The deadly risk of exposure to even the tiniest speck of novichok meant the specialist personnel had to wear protective gear as well as dry suits and respirators. Each time they entered what the military call the "hot zone" - an area of contamination - they had to go through stringent checks. The layers of protection made working in the height of summer last year particularly tough. In total, the military carried out some 13,000 hours of work in the protective clothing, taking part in 250 bespoke decontamination missions. They collected around 5,000 samples - ranging from ambulances and cars to chairs and pieces of plaster - to be taken away for testing by scientists at the specialist government laboratory at nearby Porton Down. Many of the items were then destroyed.

Sky News

Im Fall von Nawalny wurden weder das russische Flugzeug noch das Krankenhaus in Omsk noch das deutsche Rettungsflugzeug untersucht und dekontaminiert. Offenbar trugen Nawalny Begleiter im Flugzeug keine Schutzkleidung, sie wurden auch nach der Landung nicht untersucht: aus Fahrlässigkeit oder aus Wissen um die Risikolosigkeit, obgleich es sich bei Nowitschok um den angeblich gefährlichsten Nervenkampfstoff handelt. Nawalny verbrachte 32 Tage im Krankenhaus, 24 Tage lang wurde er künstlich beatmet, aus Fotos ist zu schließen, dass auch bei ihm zur Beatmung wie bei den Skripals eine Tracheotomie vorgenommen wurde.

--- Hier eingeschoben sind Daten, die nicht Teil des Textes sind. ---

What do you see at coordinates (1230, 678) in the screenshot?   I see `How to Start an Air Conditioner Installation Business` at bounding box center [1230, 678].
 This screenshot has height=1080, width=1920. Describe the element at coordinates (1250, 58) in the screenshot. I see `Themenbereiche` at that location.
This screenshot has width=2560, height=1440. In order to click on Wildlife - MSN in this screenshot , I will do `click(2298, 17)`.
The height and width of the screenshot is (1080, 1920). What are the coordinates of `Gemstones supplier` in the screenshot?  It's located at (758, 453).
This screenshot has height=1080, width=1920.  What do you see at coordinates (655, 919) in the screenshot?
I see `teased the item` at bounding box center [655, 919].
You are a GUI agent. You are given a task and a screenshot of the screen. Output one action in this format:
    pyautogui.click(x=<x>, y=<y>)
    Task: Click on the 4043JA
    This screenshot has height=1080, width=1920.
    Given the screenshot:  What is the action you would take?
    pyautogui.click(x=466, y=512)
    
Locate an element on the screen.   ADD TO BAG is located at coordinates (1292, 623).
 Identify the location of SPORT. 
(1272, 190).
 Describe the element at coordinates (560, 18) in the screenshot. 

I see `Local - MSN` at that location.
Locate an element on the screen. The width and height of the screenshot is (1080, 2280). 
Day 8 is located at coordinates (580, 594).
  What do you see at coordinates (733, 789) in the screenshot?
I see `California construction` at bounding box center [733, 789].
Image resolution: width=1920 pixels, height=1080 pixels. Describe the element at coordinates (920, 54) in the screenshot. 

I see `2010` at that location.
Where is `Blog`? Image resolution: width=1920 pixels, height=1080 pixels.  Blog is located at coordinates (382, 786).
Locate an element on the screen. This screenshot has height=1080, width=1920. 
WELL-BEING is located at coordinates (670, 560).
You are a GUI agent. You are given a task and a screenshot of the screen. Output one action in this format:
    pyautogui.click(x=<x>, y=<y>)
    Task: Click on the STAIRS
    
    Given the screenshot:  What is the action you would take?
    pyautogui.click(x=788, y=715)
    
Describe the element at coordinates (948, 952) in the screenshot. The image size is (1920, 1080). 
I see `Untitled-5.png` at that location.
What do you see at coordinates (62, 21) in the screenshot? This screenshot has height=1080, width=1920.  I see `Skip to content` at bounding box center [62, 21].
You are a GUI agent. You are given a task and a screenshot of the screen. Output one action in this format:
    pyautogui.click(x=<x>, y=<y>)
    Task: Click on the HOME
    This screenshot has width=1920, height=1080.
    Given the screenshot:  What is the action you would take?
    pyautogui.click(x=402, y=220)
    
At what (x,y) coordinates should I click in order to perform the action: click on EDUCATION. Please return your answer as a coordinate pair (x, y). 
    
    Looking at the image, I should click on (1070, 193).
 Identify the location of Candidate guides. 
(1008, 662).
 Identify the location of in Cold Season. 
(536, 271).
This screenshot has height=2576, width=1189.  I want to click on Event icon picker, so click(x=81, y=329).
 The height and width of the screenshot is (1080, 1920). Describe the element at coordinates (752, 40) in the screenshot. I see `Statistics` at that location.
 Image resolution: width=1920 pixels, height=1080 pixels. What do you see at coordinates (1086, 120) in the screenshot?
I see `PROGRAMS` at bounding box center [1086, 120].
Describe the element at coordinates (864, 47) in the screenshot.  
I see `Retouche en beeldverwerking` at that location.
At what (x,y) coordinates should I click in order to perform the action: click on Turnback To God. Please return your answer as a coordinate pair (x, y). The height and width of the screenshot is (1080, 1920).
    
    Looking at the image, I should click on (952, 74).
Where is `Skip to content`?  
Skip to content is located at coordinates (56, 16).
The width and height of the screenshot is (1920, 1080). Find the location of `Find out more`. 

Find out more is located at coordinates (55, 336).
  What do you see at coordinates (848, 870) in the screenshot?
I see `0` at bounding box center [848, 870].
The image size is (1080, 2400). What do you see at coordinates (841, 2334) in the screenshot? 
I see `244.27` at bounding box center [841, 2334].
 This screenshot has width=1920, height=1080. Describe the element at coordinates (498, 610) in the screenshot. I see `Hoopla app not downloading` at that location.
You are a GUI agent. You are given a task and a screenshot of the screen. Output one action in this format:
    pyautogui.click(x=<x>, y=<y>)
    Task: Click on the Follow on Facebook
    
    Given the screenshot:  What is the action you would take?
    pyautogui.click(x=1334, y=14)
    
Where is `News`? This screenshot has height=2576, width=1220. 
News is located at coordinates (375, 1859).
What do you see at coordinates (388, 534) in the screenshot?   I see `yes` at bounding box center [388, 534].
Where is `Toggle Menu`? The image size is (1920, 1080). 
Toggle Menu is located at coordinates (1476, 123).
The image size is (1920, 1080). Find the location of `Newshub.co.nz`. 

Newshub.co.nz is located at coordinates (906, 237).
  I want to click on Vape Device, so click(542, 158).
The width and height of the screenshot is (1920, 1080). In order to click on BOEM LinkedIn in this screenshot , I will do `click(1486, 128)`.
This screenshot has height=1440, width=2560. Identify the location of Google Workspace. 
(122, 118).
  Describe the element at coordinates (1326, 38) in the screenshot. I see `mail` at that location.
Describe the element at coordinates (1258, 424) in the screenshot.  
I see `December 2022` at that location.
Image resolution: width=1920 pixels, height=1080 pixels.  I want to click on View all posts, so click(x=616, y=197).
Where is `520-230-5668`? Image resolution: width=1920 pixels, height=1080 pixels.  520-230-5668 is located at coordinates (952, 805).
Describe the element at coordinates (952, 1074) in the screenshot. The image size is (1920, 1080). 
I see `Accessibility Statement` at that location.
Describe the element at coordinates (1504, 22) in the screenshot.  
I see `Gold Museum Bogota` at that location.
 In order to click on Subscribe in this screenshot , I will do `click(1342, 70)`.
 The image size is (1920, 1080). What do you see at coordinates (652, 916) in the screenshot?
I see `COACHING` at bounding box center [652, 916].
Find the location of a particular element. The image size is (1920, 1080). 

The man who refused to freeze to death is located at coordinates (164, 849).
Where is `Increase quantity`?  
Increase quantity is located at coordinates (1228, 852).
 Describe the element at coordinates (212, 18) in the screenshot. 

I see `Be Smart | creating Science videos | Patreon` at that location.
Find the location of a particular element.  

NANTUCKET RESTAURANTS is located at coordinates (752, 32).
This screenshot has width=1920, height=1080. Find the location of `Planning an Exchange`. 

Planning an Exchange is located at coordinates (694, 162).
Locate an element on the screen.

Nach Auskunft von Julia hat ihr Vater auch jetzt noch Probleme mit dem Atmen und lebt zusammen mit einem medizinischen Betreuer bzw. einer Betreuerin. Er habe noch einen Schlauch in der Kehle und würde husten. Aber er versuche Sport zu treiben und habe ein Trimmfahrrad bei sich in der Wohnung. Die Erzählung ist etwas wirr. Eigentlich gehe es ihrem Vater gut, wenn der Schlauch nicht wäre, der alle paar Monate wegen Corona ausgewechselt würde. Es sei hart, sagte sie auch, er kriege durch den Schlauch oft nicht genug Luft. Betroffen seien Muskeln im Nasenrachen, möglicherweise eine Folge der künstlichen Beatmung im Koma? (Florian Rötzer)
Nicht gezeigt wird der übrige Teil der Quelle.